Les Alpes italiennes et les Dolomites, quelques classiques du Giro d’Italia
Ce petit échange me fait quand même réaliser qu’entre les Alpes suisses et les Dolomites, j’aurai quand même un fameux morceau à me farcir avec près de 4000m de dénivelé positif en trois jours jusque Bolzano et l’entrée officielle dans les Dolomites. Un col par jour.
Je reprends le chemin que j’avais fait à pied la veille en fin de journée en poussant le vélo, jusqu’au village de Stazzone. Je me dis que ça a dû être bien long la veille car même à vélo ca ne passe pas si vite que ça.
D’emblée, ça grimpe sec dans le village. Quelques virages en épingle ensuite. Quand la route rejoint une autre plus large, il commence à y avoir pas mal de trafic (bus, poids lourd inclus) mais la vue plongeante sur la vallée compense largement.
L’entrée dans le village d’Aprica n’est pas encore le sommet. Encore un beau double virage en épingle et une longue ligne droite. Pas mécontent d’arriver. Je ne sais pas si j’aurais pu enchainer la veille avec ce col si le pneu n’avait pas fait des siennes car il fallait quand même un peu de jus dans les jambes pour pousser jusqu’en haut.
Le village d’Aprica en tant que tel a l’air d’une station de sport d’hiver où la neige a fondu et ne recouvre plus ce qui devrait l’être. Petite pause pique-nique néanmoins et changement de vêtements impérieux avant d’entamer la descente vers Edolo. La vallée est magnifique dans la descente. Les villages se succèdent.
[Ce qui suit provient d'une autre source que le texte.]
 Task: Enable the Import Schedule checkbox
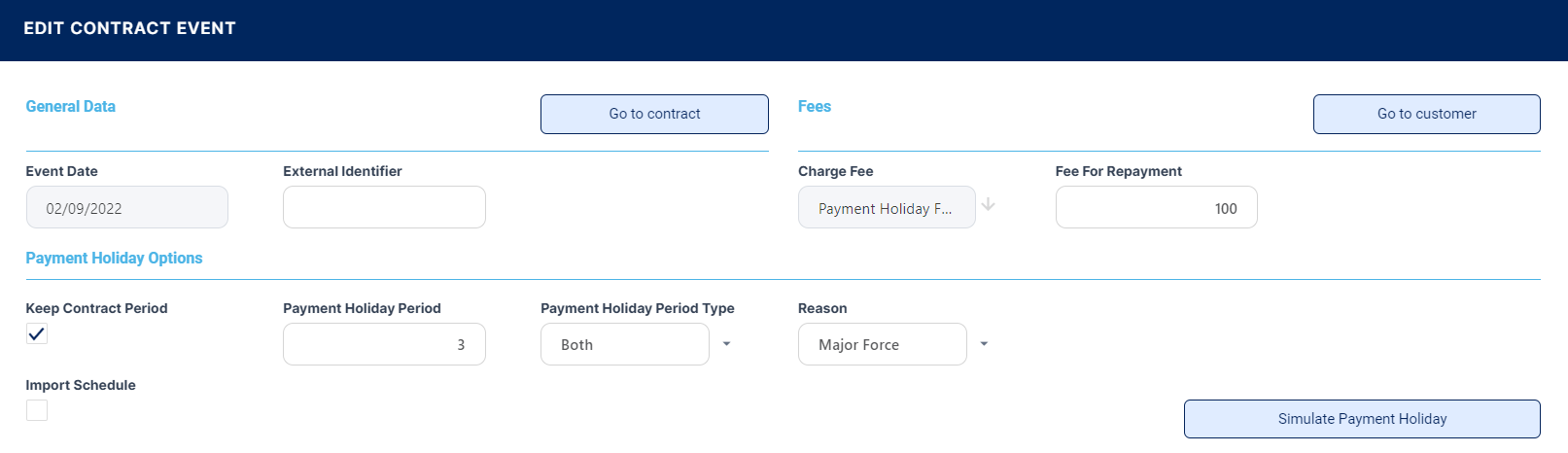coord(37,410)
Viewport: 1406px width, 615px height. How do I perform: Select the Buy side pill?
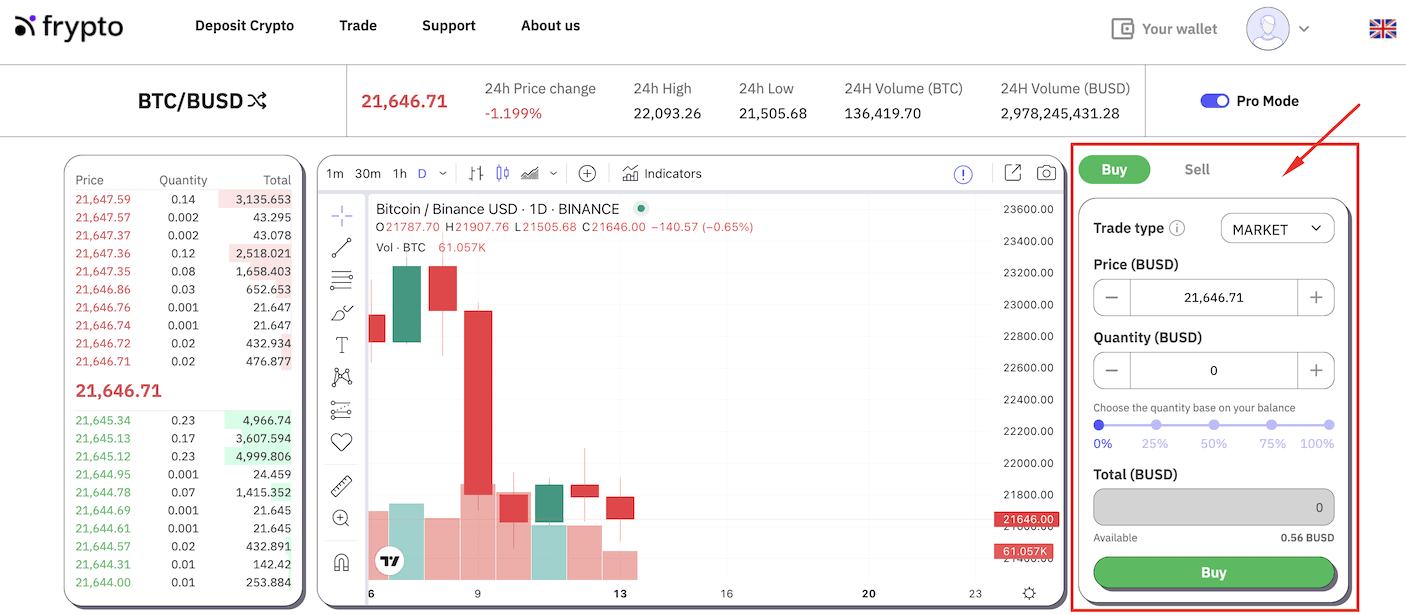click(x=1114, y=169)
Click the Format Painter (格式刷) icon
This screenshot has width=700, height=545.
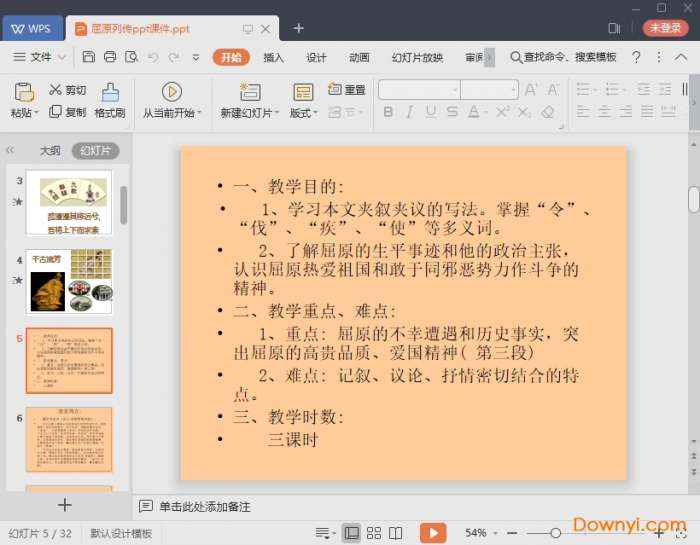(109, 93)
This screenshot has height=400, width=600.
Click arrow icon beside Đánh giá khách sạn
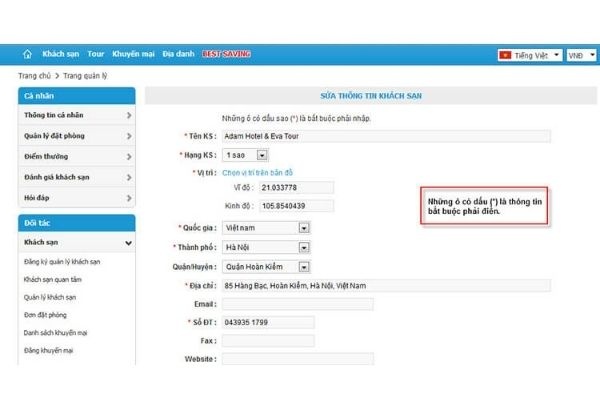pyautogui.click(x=129, y=177)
Je pensais peut-être utiliser la tente pour la première fois au camping mais trop tard : je l’aperçois sur la butte d’en haut. Je ne remonterai pas derrière moi. Je vais m’arrêter à Edolo et reprendre des forces avant de faire le point et d’éventuellement continuer sur le chemin initialement prévu pour le lendemain. Les jambes sont lourdes mais il n’est pas encore tard et des options logement sont apparemment disponibles plus haut. Je quitte le village par la nationale sur laquelle je suis vite confronté à un trafic incessant. Les voitures et camions avec des montées à 6-8 % c’est mes petites alvéoles pulmonaires grandes ouvertes par l’effort qui en prennent un coup. J’aurais pu prendre une route pour vélo mais elle est de l’autre côté de la rivière. Ça attendra le village d’Incudine où une jonction est possible. Ce chemin pour vélo est super sauf qu’il alterne les montées et les descentes à m’en couper les jambes. Une dernière grosse côte m’amène au centre du village avec une vue splendide sur la montagne enneigée bercée par la lumière de cette fin d’après-midi. Un coureur m’a pris en photo et nous avons engagé la conversation sur les itinéraires vélo du coin, Komoot à l’appui, dans un mix savoureux d’italien, d’espagnol et d’anglais. Quand je lui ai dit que je cherchais un endroit où dormir, il était si enthousiaste à propos de l’Auberge d’Il Ponte où lui aussi mangerait ce soir qu’une minute plus tard je téléphonais pour me réserver un lit et que trois minutes plus tard je m’y enregistrais.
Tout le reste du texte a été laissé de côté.